--- PROVIDED DATA ---
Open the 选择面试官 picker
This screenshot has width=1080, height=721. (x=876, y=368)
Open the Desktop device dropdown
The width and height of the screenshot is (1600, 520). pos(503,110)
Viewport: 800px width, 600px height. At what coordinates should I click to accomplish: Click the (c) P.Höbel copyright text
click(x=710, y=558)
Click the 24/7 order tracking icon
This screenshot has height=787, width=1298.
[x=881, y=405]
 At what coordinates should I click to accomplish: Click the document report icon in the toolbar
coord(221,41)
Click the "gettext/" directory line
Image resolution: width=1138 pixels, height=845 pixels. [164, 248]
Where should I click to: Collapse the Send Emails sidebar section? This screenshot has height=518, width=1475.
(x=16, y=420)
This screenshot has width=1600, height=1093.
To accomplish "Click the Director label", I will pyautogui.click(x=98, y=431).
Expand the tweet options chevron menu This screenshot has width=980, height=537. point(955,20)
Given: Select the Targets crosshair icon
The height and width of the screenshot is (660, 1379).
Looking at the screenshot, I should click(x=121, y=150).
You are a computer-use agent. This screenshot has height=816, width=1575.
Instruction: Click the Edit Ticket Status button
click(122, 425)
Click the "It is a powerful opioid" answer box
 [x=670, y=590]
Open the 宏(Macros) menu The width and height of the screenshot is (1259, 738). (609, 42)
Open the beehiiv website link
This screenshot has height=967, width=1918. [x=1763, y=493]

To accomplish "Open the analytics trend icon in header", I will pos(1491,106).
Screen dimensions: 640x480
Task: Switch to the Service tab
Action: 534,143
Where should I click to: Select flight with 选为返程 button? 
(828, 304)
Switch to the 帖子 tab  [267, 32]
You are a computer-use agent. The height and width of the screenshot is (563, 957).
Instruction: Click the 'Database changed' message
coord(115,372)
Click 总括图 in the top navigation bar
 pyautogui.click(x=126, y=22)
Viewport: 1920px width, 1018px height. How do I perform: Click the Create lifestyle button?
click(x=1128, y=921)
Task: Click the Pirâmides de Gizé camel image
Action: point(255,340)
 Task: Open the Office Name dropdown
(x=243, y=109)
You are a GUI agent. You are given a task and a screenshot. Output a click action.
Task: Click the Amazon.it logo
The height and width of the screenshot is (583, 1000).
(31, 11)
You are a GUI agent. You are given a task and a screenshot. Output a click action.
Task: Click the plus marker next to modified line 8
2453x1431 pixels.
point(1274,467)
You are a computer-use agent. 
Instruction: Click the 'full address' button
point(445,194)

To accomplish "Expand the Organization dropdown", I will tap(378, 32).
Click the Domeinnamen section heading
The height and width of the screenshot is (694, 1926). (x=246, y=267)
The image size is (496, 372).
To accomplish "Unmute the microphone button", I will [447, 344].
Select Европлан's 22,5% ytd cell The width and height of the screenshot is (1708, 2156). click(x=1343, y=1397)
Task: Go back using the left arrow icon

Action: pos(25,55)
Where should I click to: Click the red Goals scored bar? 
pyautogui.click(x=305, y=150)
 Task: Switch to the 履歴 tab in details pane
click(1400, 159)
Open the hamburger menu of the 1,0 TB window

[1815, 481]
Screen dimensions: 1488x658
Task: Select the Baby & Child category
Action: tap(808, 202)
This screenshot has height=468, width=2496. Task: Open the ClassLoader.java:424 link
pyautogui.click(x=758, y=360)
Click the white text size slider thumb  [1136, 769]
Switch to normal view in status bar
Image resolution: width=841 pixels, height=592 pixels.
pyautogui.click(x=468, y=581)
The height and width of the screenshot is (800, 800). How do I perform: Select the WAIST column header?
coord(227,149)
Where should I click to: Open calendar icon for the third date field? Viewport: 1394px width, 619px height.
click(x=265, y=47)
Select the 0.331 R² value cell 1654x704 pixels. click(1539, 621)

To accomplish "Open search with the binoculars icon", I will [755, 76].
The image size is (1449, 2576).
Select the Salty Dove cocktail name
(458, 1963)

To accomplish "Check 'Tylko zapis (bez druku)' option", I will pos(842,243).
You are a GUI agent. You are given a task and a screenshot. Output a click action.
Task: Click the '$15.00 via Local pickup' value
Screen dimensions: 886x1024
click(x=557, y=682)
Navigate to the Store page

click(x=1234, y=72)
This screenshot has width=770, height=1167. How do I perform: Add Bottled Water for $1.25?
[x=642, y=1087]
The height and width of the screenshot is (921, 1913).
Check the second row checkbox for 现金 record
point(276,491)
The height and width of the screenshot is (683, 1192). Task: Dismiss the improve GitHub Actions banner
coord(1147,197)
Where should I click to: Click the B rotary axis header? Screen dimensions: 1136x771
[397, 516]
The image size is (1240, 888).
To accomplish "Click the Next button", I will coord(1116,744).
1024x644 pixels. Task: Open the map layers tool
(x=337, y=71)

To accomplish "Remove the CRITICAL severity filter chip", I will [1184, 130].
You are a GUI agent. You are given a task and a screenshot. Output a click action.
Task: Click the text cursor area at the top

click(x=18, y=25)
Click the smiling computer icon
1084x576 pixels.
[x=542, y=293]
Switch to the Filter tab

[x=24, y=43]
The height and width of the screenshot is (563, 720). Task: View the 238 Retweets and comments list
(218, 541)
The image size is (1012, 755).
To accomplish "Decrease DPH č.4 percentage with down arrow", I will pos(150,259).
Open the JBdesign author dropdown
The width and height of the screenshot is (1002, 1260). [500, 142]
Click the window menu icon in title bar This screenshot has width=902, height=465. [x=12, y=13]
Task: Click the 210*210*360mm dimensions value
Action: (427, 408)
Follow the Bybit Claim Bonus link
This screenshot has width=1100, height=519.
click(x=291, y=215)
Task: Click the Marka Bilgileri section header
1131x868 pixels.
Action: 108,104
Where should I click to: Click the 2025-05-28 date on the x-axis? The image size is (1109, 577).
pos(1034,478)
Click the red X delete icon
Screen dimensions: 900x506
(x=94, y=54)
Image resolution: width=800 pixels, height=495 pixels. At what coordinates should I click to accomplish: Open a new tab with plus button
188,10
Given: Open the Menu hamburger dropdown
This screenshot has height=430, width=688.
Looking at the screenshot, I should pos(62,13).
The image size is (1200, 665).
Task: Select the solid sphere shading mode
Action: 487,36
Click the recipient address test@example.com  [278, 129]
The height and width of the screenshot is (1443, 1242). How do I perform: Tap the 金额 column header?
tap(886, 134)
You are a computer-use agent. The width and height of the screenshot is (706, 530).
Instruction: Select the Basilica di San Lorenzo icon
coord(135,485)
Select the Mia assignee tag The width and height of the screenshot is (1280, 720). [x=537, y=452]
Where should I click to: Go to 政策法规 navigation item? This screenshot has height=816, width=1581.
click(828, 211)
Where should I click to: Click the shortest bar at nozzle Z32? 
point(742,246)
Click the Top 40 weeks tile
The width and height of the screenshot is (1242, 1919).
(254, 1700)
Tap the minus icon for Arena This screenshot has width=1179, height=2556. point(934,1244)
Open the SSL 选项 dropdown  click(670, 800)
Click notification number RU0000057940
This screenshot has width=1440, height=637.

--- WRITTEN INSTRUCTION ---
Reproduce the entries above word for word, from the very first line through the line that contains "(x=243, y=109)", including both ends.

--- OUTPUT FOR THIS TASK ---
Open the 选择面试官 picker
This screenshot has width=1080, height=721. (x=876, y=368)
Open the Desktop device dropdown
The width and height of the screenshot is (1600, 520). pos(503,110)
Viewport: 800px width, 600px height. At what coordinates should I click to accomplish: Click the (c) P.Höbel copyright text
click(x=710, y=558)
Click the 24/7 order tracking icon
This screenshot has height=787, width=1298.
[x=881, y=405]
 At what coordinates should I click to accomplish: Click the document report icon in the toolbar
coord(221,41)
Click the "gettext/" directory line
Image resolution: width=1138 pixels, height=845 pixels. [164, 248]
Where should I click to: Collapse the Send Emails sidebar section? This screenshot has height=518, width=1475.
(x=16, y=420)
This screenshot has width=1600, height=1093.
To accomplish "Click the Director label", I will pyautogui.click(x=98, y=431).
Expand the tweet options chevron menu This screenshot has width=980, height=537. point(955,20)
Given: Select the Targets crosshair icon
The height and width of the screenshot is (660, 1379).
Looking at the screenshot, I should click(x=121, y=150).
You are a computer-use agent. This screenshot has height=816, width=1575.
Instruction: Click the Edit Ticket Status button
click(122, 425)
Click the "It is a powerful opioid" answer box
 [x=670, y=590]
Open the 宏(Macros) menu The width and height of the screenshot is (1259, 738). (609, 42)
Open the beehiiv website link
This screenshot has height=967, width=1918. [x=1763, y=493]

To accomplish "Open the analytics trend icon in header", I will pos(1491,106).
Screen dimensions: 640x480
Task: Switch to the Service tab
Action: 534,143
Where should I click to: Select flight with 选为返程 button? 
(828, 304)
Switch to the 帖子 tab  [267, 32]
You are a computer-use agent. The height and width of the screenshot is (563, 957).
Instruction: Click the 'Database changed' message
coord(115,372)
Click 总括图 in the top navigation bar
 pyautogui.click(x=126, y=22)
Viewport: 1920px width, 1018px height. How do I perform: Click the Create lifestyle button?
click(x=1128, y=921)
Task: Click the Pirâmides de Gizé camel image
Action: point(255,340)
 Task: Open the Office Name dropdown
(x=243, y=109)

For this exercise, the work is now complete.